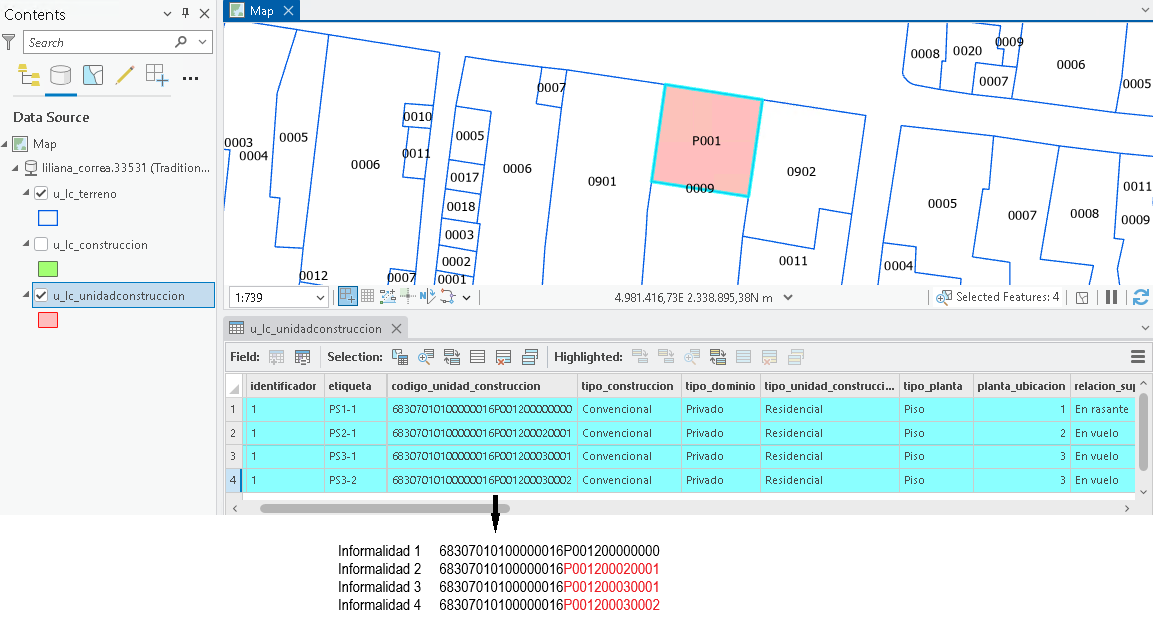
Task: Select List By Drawing Order icon
Action: (29, 75)
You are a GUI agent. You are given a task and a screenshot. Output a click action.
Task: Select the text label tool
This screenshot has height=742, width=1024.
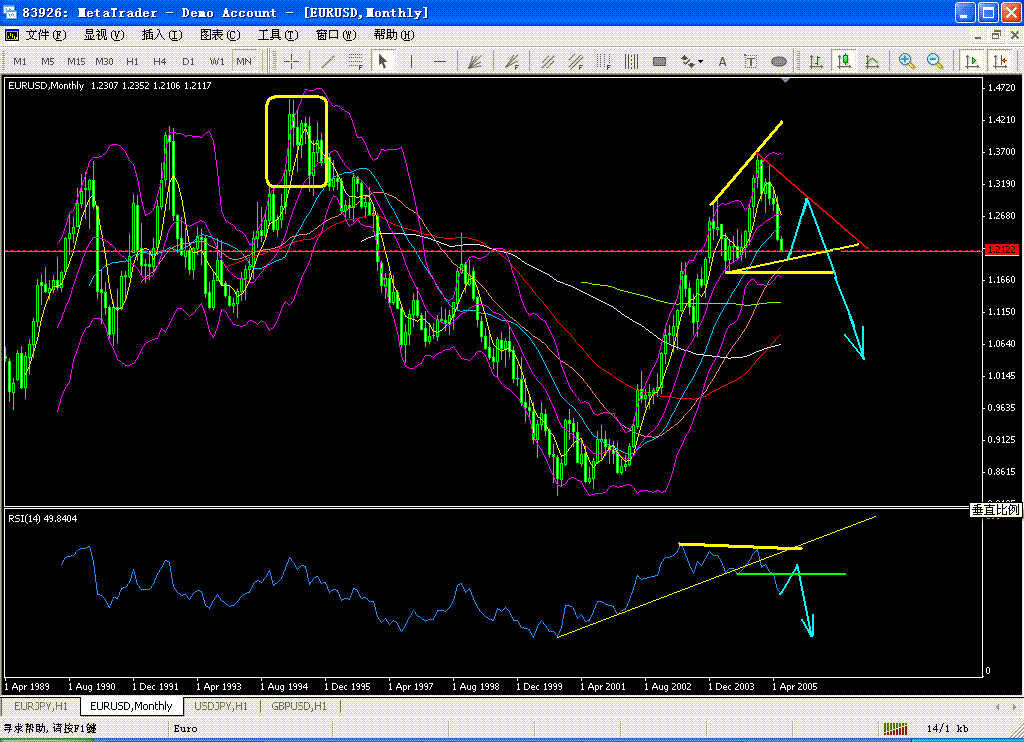click(x=750, y=62)
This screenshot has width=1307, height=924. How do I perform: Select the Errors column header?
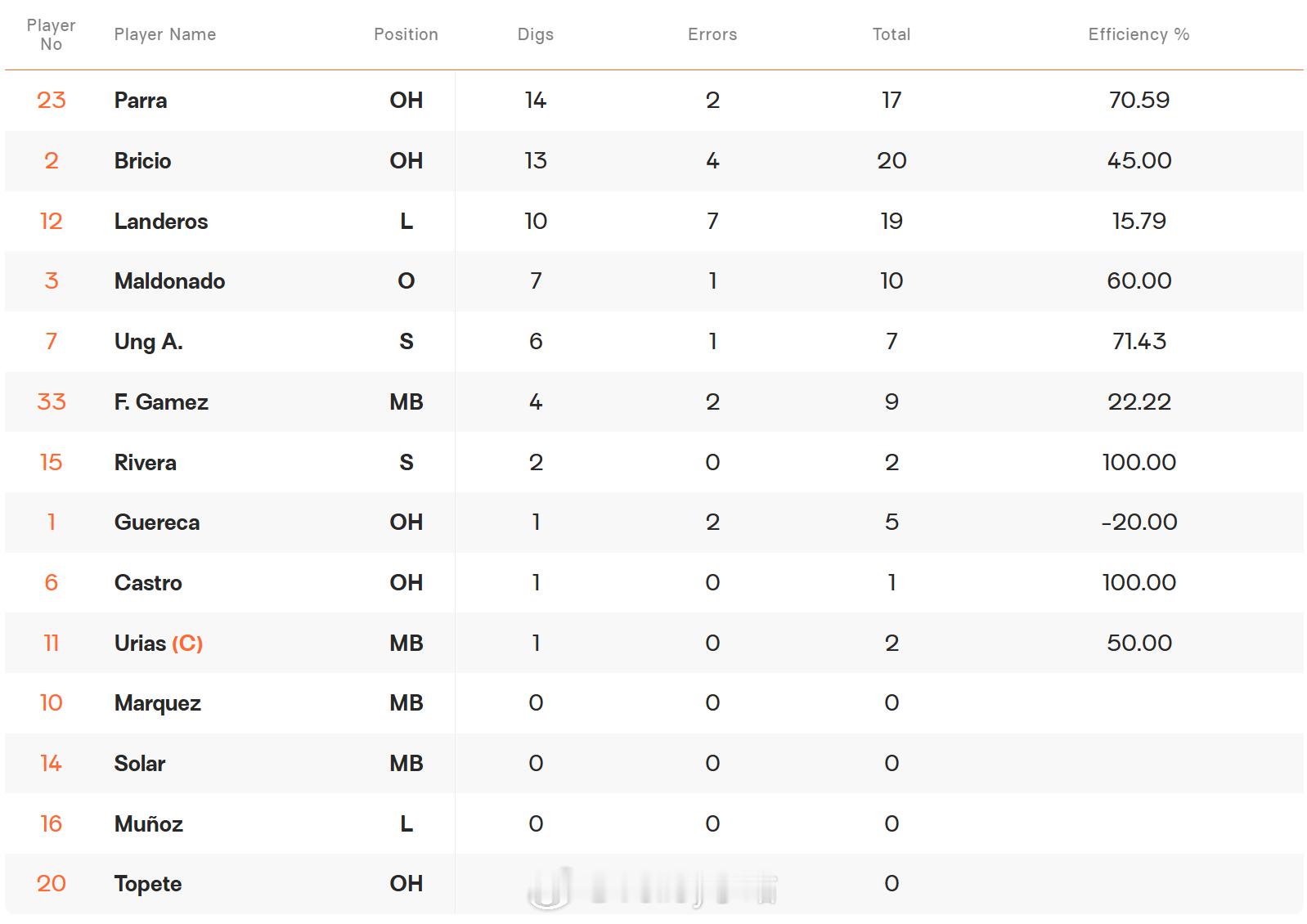coord(712,34)
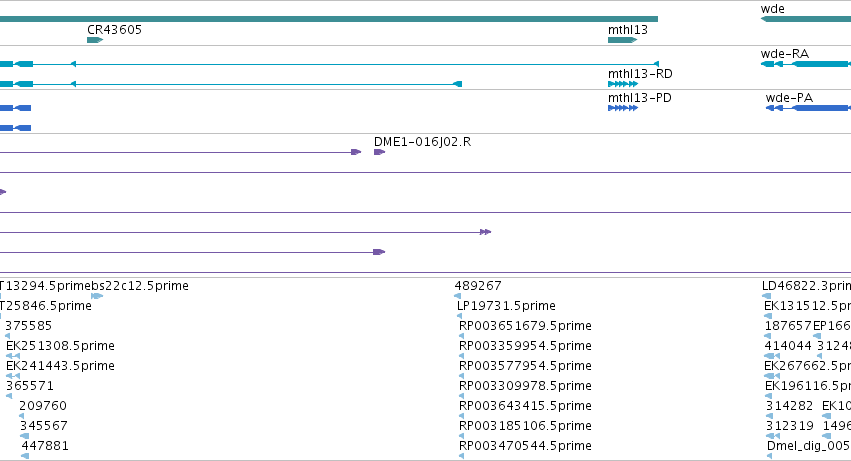
Task: Open the LP19731.5prime label
Action: tap(506, 306)
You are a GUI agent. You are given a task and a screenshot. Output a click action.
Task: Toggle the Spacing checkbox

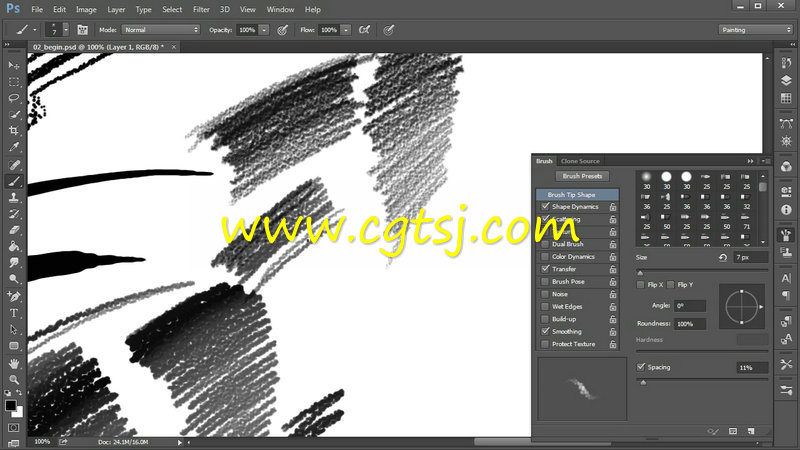click(x=642, y=367)
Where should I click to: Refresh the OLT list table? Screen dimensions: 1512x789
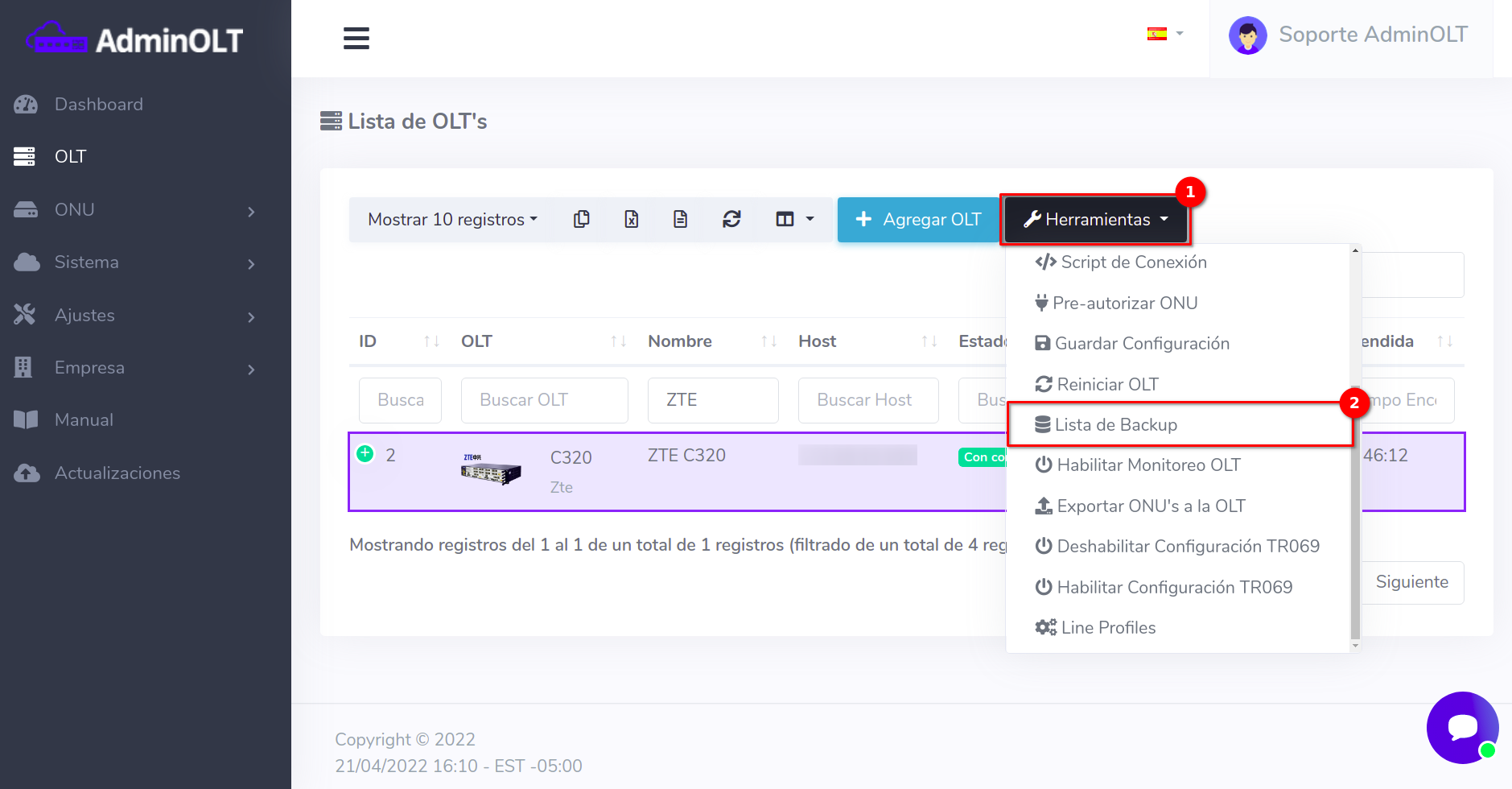pos(731,219)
######
From the line containing "Task: Select the text label tool" to the final line above, both included, transcribe every line exactly and leave all pictures out.

- Your solution -
Task: Select the text label tool
This screenshot has height=742, width=1024.
click(x=750, y=62)
This screenshot has width=1307, height=924. How do I perform: Select the Errors column header?
coord(712,34)
Task: Open the LP19731.5prime label
Action: tap(506, 306)
You are a GUI agent. You are given a task and a screenshot. Output a click action.
Task: Toggle the Spacing checkbox

click(x=642, y=367)
Where should I click to: Refresh the OLT list table? Screen dimensions: 1512x789
pos(731,219)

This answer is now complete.